#### Source excerpt:
☆ ☆ ☆ ☆

3. Failure to meet aggregate testing requirements
“Coarse aggregates, fine aggregates and lightweight aggregates, oh my!” Like Dorothy and her “lions and tigers and bears” in the Wizard of Oz, plant staff tends to be understandably daunted by all the required documentation and certifications required for aggregates used in mix designs. Section 2.1.2 in the NPCA QC Manual clearly outlines all the required testing and conformance requirements for any type of aggregate used, although with a cursory glance, a plant could overlook certain requisites.
If the plant is dealing with strictly fine and coarse aggregates, then the aggregates must adhere to ASTM C33, “Standard Specification for Concrete Aggregates.” If the plant also uses lightweight aggregates, the aggregates should adhere to ASTM C330, “Standard Specification for Lightweight Aggregates for Structural Concrete.” For aggregates conforming to ASTM C33, a letter of conformance or testing records is required annually to indicate compliance (and therefore are nonreactive and stable). If the plant uses lightweight aggregates, then it will need to obtain an annual letter of conformance or testing records stating that the aggregates meet ASTM C330.
If the plant mix contains fine and coarse aggregates (ASTM C33), the plant must obtain gradation tests once for every 1,500 cu yd of fine aggregates and once for every 2,000 cu yd of coarse aggregates used, as per ASTM C136, “Standard Test Method of Sieve Analysis of Fine and Coarse Aggregates,” or once per month, whichever occurs first. If the plant is dealing with lightweight aggregates (ASTM C330), then these must be tested for gradation and unit weight initially and for each 200 cu yd of lightweight aggregate supplied, or once a month, whichever occurs first.
In addition to ASTM C33, ASTM C330 (if applicable) and ASTM C136, aggregates must also be tested once per year to ensure that they are nonreactive with respect to alkali silica reactivity (ASR). Compliance can be a letter of conformance or testing according to ASTM 1260 or ASTM C1293, or a letter from the Department of Transportation indicating that the aggregate is DOT approved.1
There are numerous conformance and testing records to keep track of in this section of the Manual, and if the plant’s QC inspector does not manage data closely, one or more of these records could be lost. Typically, we find the required frequency of the aggregate gradation testing is not achieved, resulting in a deficiency for this section.

☆ ☆ ☆ ☆

#### Task set:
1 – Answer these from the passage on aggregate testing requirements:
(a) Which standard should lightweight aggregates adhere to?
(b) How often must gradation tests be done on coarse aggregates?
(c) What deficiency is typically found in this section?
2 – Continue the passage on aggregate testing requirements, picking up after its last sentence.

☆ ☆ ☆ ☆

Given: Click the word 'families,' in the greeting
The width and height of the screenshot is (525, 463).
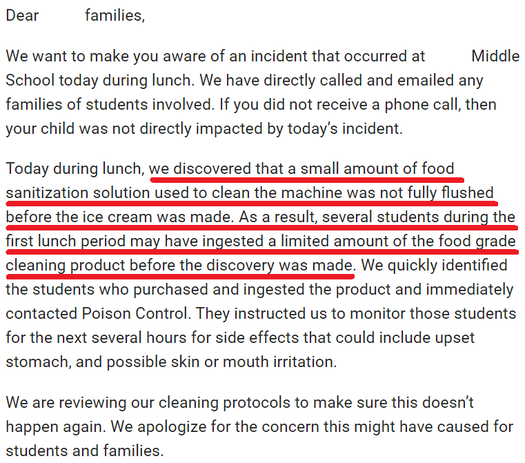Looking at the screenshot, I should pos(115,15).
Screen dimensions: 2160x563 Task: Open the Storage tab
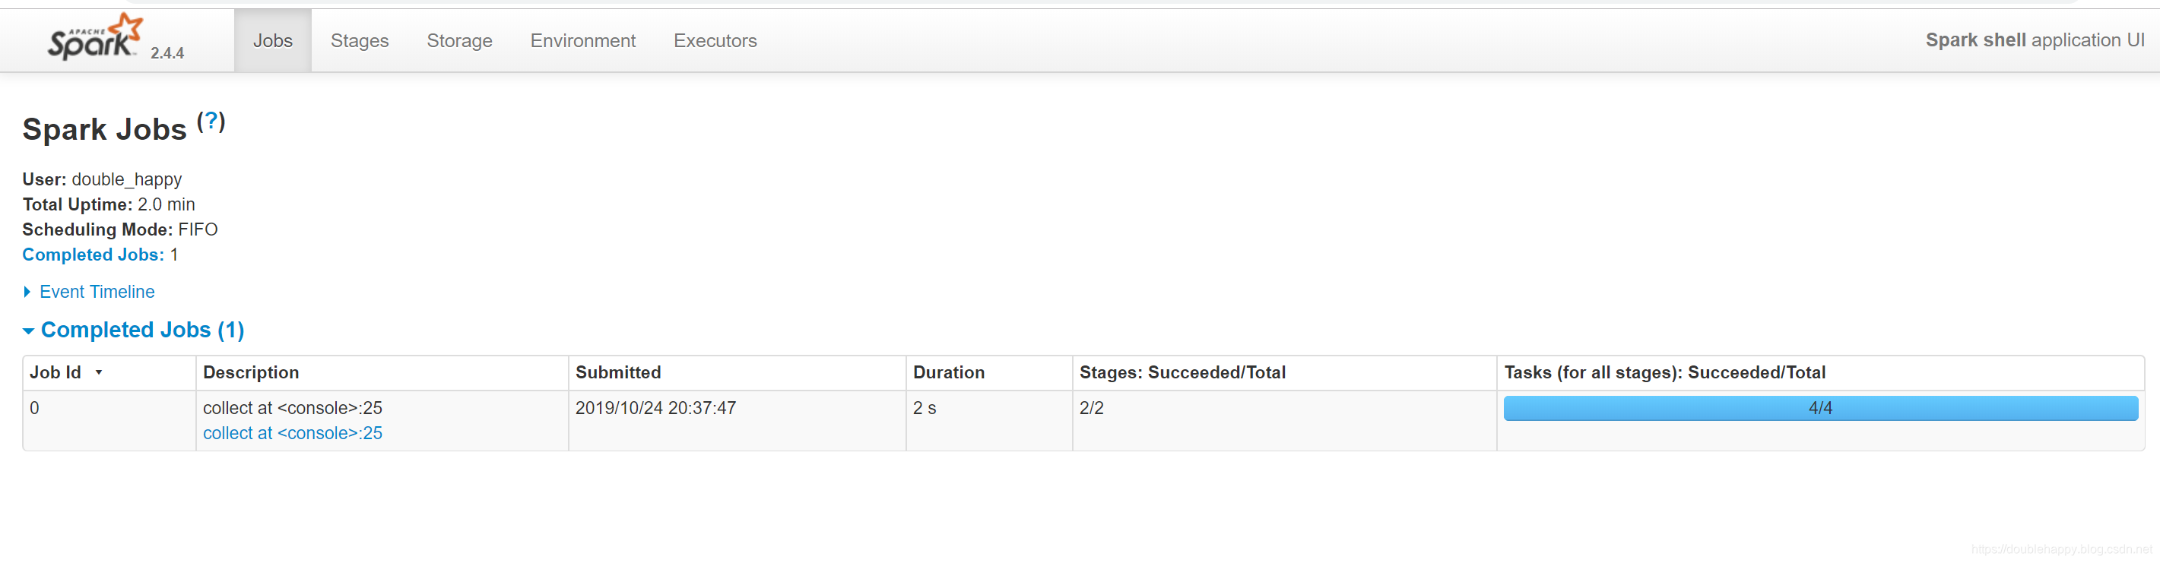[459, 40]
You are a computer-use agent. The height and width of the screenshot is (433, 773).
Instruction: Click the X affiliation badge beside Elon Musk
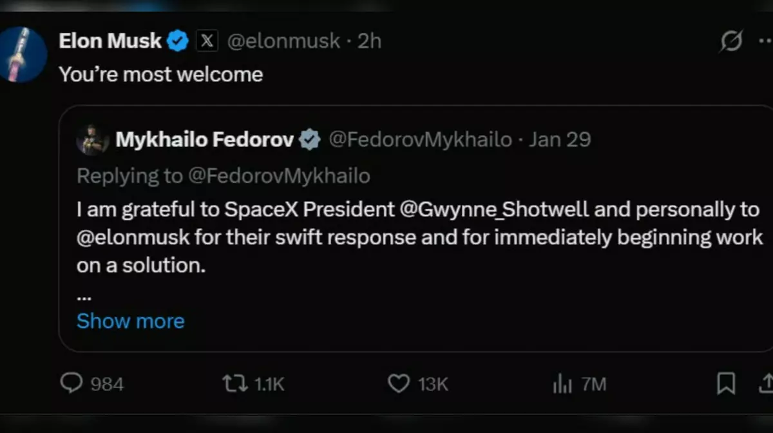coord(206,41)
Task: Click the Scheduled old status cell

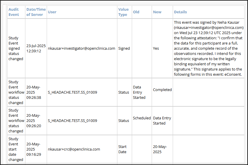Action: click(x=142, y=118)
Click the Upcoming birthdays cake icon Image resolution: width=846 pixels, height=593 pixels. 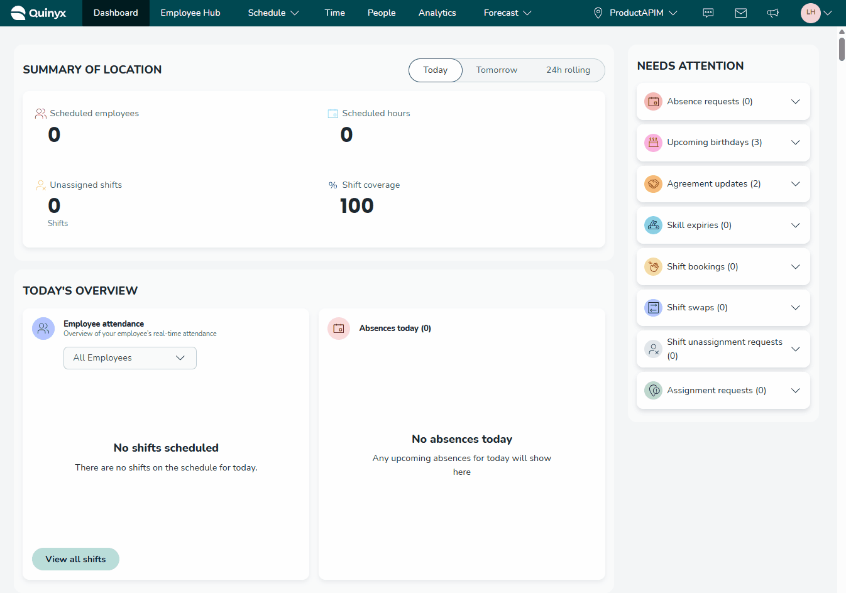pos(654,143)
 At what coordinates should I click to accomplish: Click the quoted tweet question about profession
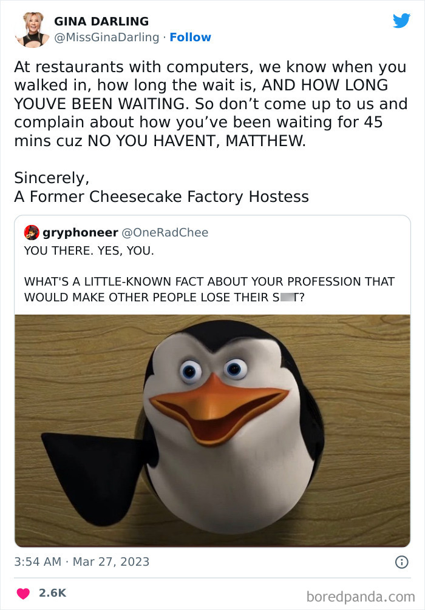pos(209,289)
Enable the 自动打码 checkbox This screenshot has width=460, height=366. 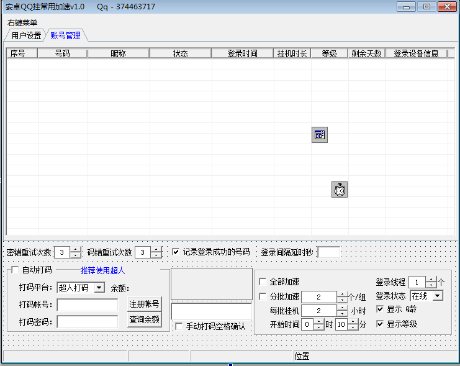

☆ ☆ ☆ ☆

#### Results for the exercise:
1 –
(a) ASTM C330, "Standard Specification for Lightweight Aggregates for Structural Concrete."
(b) Once for every 2,000 cu yd of coarse aggregates used, or once per month, whichever occurs first.
(c) The required frequency of aggregate gradation testing is not achieved.

2 –
4. Homemade lifting devices/apparatuses that are not load-rated
Spreader bars, spreader beams, lift bars, slings and hooks: all useful lifting devices/apparatuses, right? And these devices are almost always properly load-rated and marked for their rated working-load limit, right? Unfortunately, this is not the case. Many precasters have skilled workers and tradesmen at their disposal, who for the most part have previous welding or metalworking experience. This skill is beneficial in the sense that tradesmen can construct a simple yet useful lifting device or apparatus to meet the needs of the plant or to solve a unique situation when transporting a product. The QC issue that comes into play when a plant uses these homemade lifting devices is that plants do not typically verify the capacity or have an adequate factor of safety (FS) for lifting and handling addressed, as required in Section 2.3.1 of the NPCA QC Manual.
All lifting devices, even the smallest device (commercial or homemade), must be verified for capacity and should have an adequate FS for lifting and handing products, taking into account the forces acting on the device, including form-release suction, impact and various positions of the product during handling. The capacity of the lifting device must be marked on the device or posted in the production area. All lifting devices and apparatuses must meet the OSHA requirements documented in the “Code of Federal Regulations” Title 29 CFR Part 1926 or ANSI A10.9, ASTM C857, ASTMC890 and ASTM C913, whichever takes precedence.2 A FS ≥ 4 is recommended for lifting devices, and FS ≥ 5 is recommended for lifting apparatuses (see “Lifting Apparatuses: Holding Up Standards” in the November-December 2011 issue of Precast Inc.).
Plants often construct a homemade lifting apparatus that is overdesigned for the product intended for lifting, yet they do not have the engineering or testing to verify this capacity. As a result, they will receive a deficiency for lack of documentation to prove that the device is, in fact, safe to use. Because these lifting devices bear the evidence of significant wear and tear, the rated working-load limit on the device or apparatus cannot always be clearly read. Without knowing the rated working load, the device may be used in an unsafe manner or for loads that exceed the lifting capacity.
5. Lack of documented maintenance on forms
Forms in use, forms out of use, forms stacked 10-high on the production floor, monolithic forms, bolt- and pin-together panel forms: forms, forms and more forms! Staff can easily become confused about the requirements outlined in Section 4.1.3 in the NPCA QC Manual, and therefore deficiencies for this category are rampant. The requirements state that all forms and forming equipment (including pallets, headers and truing rings) should be measured prior to initial use and not less than annually for dimensional conformance with applicable tolerances. Each form should have its own unique identification number in order to easily track and document measurements.
Precast facilities will typically state that a form is a solid, monolithic steel form that is immovable, or the dimensions on the final cured product are within tolerances outlined in the plant-specific QC Manual. Consequently, they do not realize the need to annually check and document all forms in use on the production floor. Wrong! While the form may still meet the dimensional tolerances, I often see bad seams or seals that cause leakage of cement paste into the form’s corners, leading to bug holes and/or honeycombing in the edges of the product. A routine form maintenance program to repair hinges, remove bulges and minimize seam leakage will result in improved product finish quality as well as reduced production costs; hence one of the good reasons for an annual documented maintenance program.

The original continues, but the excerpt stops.